Download reference tree of MetaPhlAn 4 from https://github.com/biobakery/MetaPhlAn/blob/master/metaphlan/utils/mpa_vJun23_CHOCOPhlAnSGB_202403.nwk.
Read your taxonomy profiling file in R, then subset the reference tree.

## Install necessary packages
install.packages("ape")  # For reading and subsetting phylogenetic trees
install.packages("dplyr")  # For data manipulation

## Load necessary libraries
library(ape)
library(dplyr)

## Read the MetaPhlAn 4 output (species-level profile)
metaphlan_data <- read.table("metaphlan_output.txt", header = TRUE, sep = "\t")

## Read the reference tree in Newick format
reference_tree <- read.tree("mpa_vJun23_CHOCOPhlAnSGB_202403.nwk")

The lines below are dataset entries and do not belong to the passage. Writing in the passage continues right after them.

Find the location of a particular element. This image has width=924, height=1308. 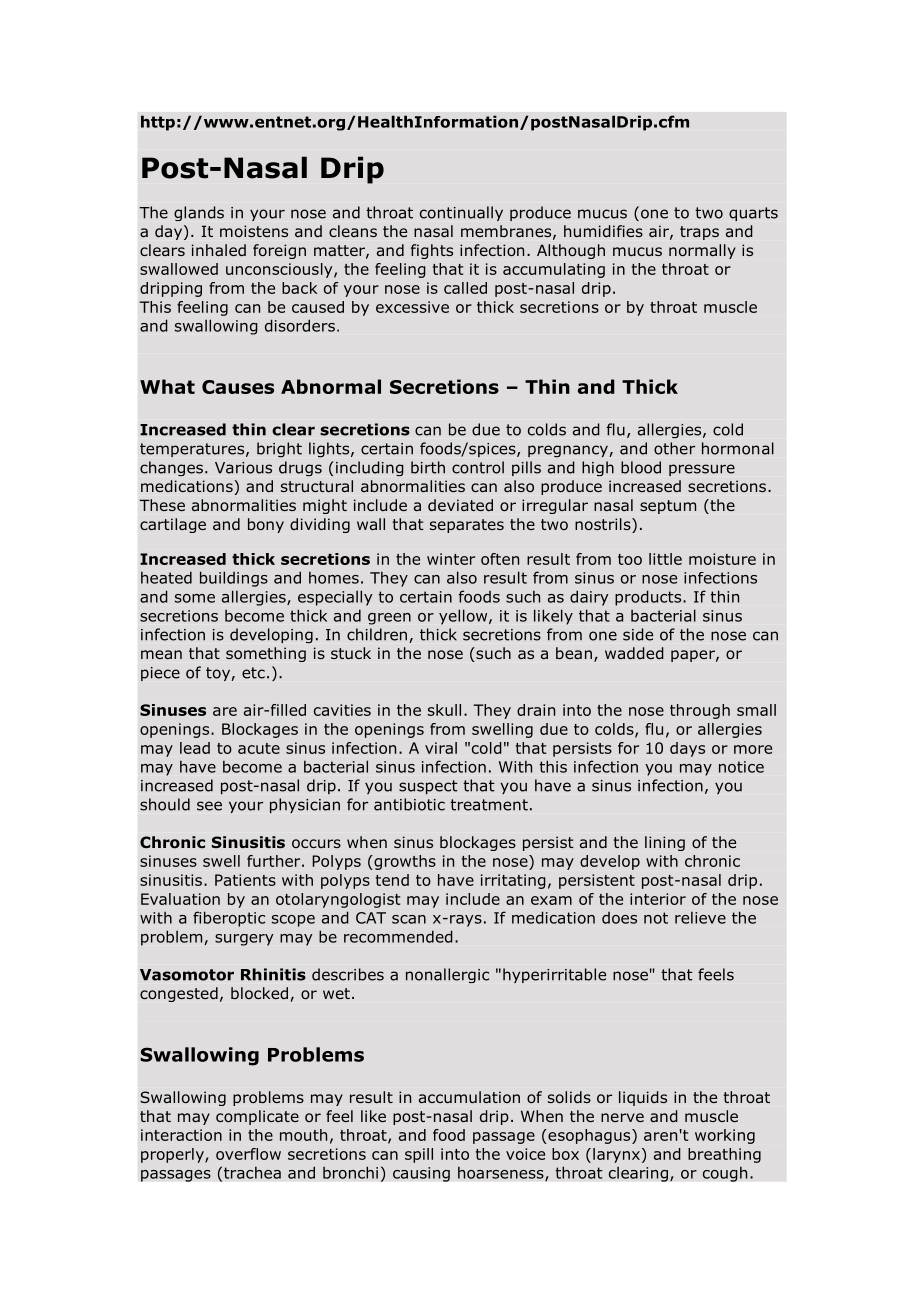

winter is located at coordinates (451, 559).
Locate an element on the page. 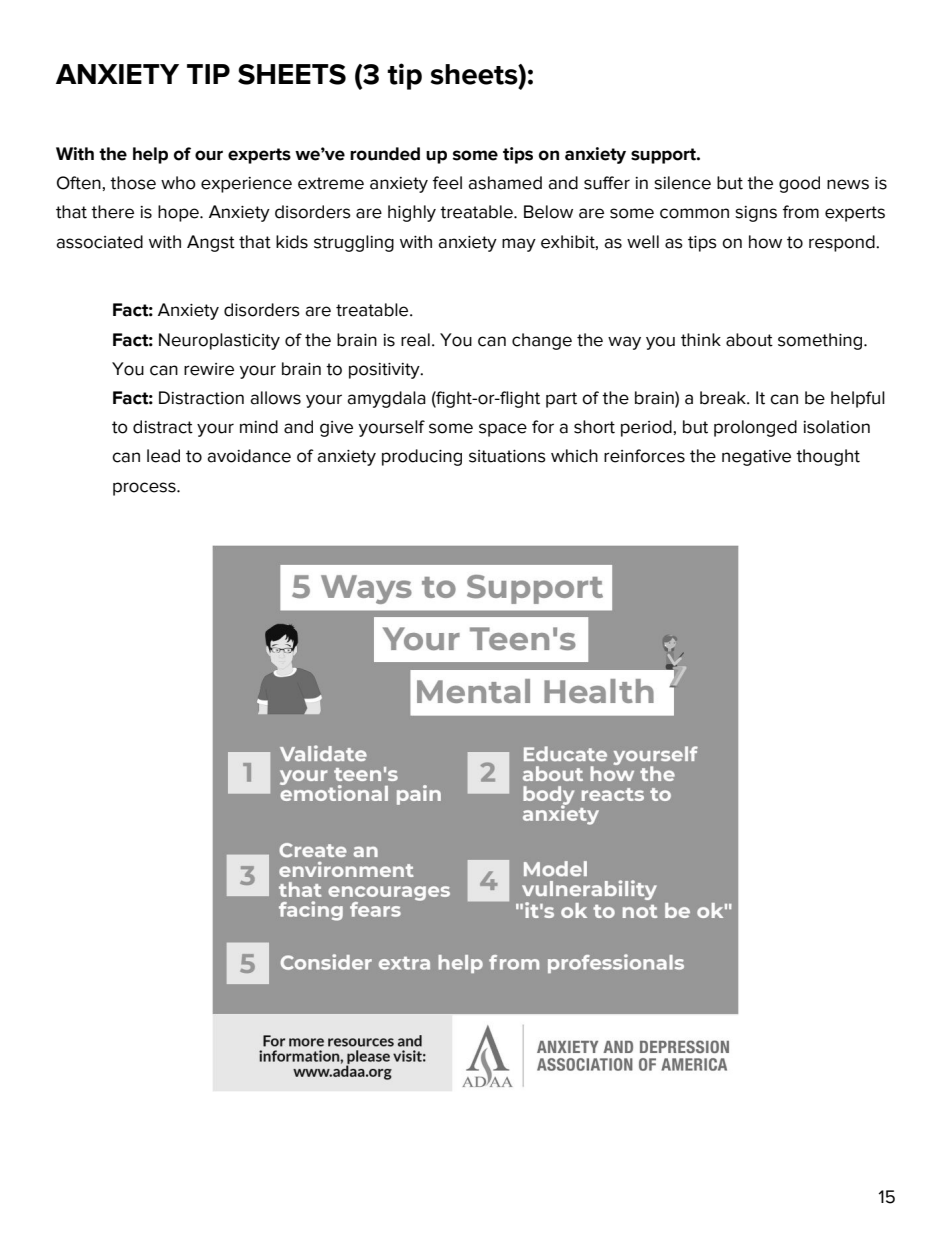 Image resolution: width=952 pixels, height=1233 pixels. who is located at coordinates (178, 183).
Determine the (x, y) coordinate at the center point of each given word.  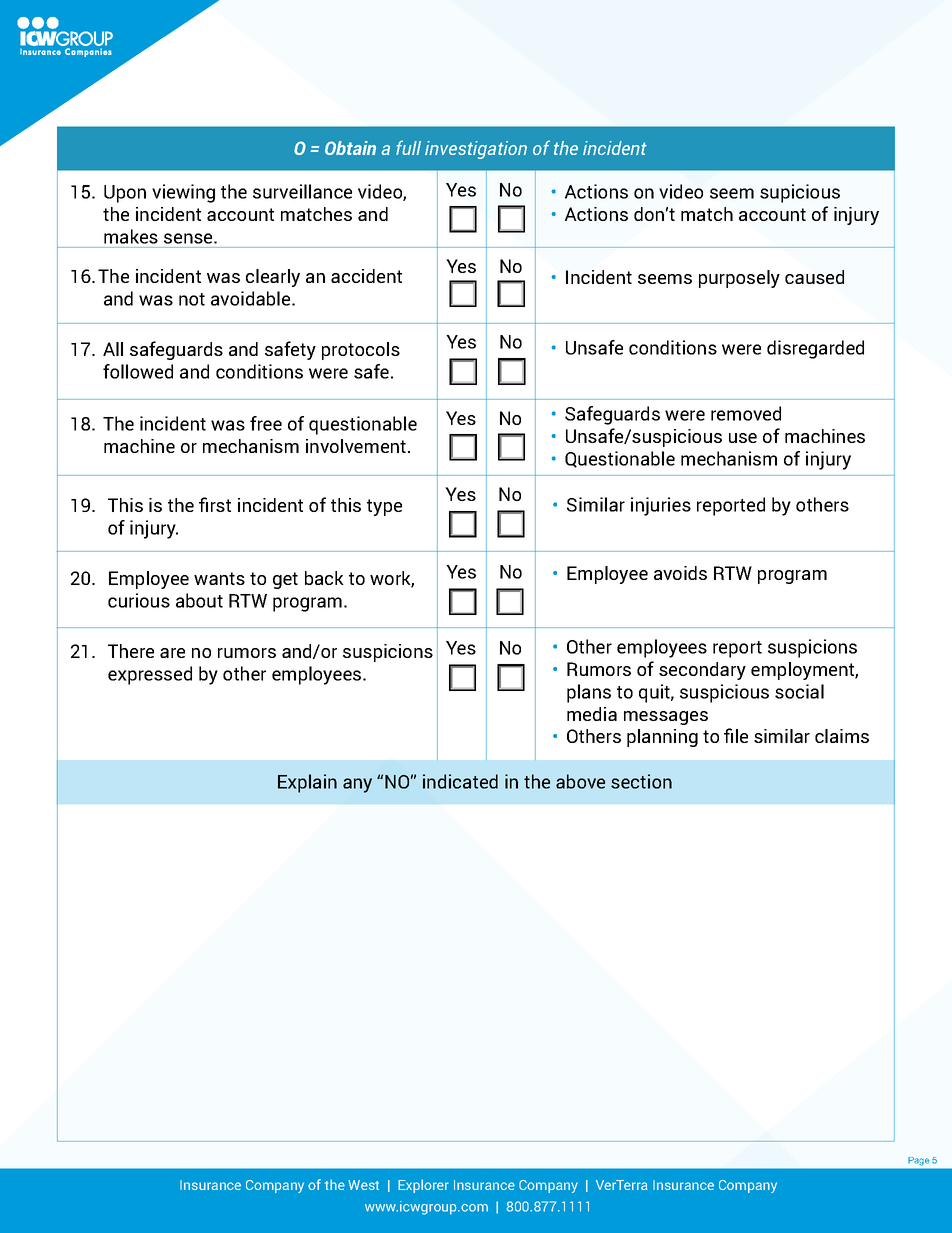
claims (842, 736)
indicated (460, 781)
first (215, 504)
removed (746, 413)
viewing (183, 193)
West (363, 1185)
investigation (476, 150)
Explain (307, 783)
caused (814, 277)
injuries (661, 506)
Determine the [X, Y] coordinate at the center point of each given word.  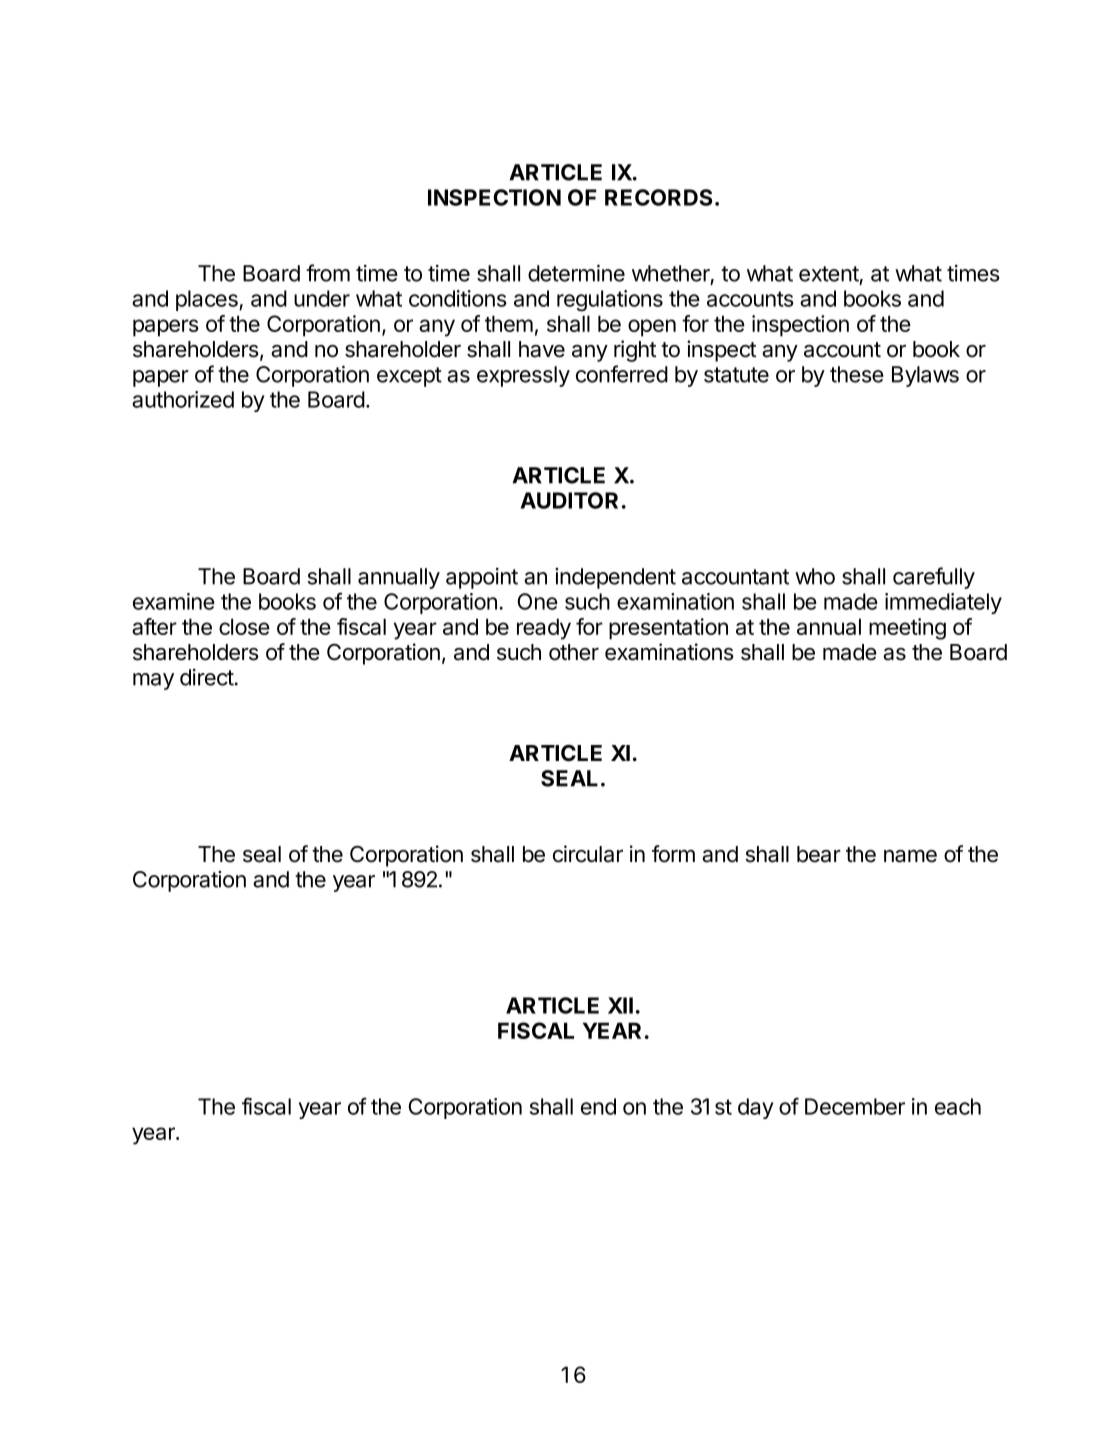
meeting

## Subset the tree to keep only the detected taxa
subset_tree <- keep.tip(reference_tree, rownames(metaphlan_data))

Tree construction using Woltka

To install Woltka, users can refer to the tutorial at the link: https://github.com/qiyunzhu/woltka/blob/main/doc/install.md.
Since Woltka accepts the align files, users still need to process raw sequence files through Bowtie 2, users can install and learn the Bowtie 2 at https://bowtie-bio.sourceforge.net/bowtie2/manual.shtml. Users should install ‘Web of Life’ (WoL) database to keep align with the reference tree of Woltka, tutorial is at https://github.com/qiyunzhu/woltka/blob/main/doc/wol.md. After users finish Bowtie 2 step, the results are in one folder, for example, named as ‘bowtie2_out’, then we can perform Woltka to obtain phyloseq object.

## bowtie 2 processing code
bowtie2 -x reference_index -1 sample_R1.fastq -2 sample_R2.fastq -S output.sam

## Processing aligned files with Woltka
woltka classify -i bowtie2_out -o table.biom

## Converting BIOM file into a tab-delimited file
biom convert --to-tsv -i table.biom -o table.tsv